++++ MATERIAL FOR THIS TASK
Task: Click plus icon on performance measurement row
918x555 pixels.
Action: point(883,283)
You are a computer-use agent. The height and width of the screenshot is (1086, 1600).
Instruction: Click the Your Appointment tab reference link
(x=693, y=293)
++++++++
Return every record above exactly as it appears.

RESPONSE BELOW.
Task: Click plus icon on performance measurement row
918x555 pixels.
Action: point(883,283)
You are a computer-use agent. The height and width of the screenshot is (1086, 1600).
Instruction: Click the Your Appointment tab reference link
(x=693, y=293)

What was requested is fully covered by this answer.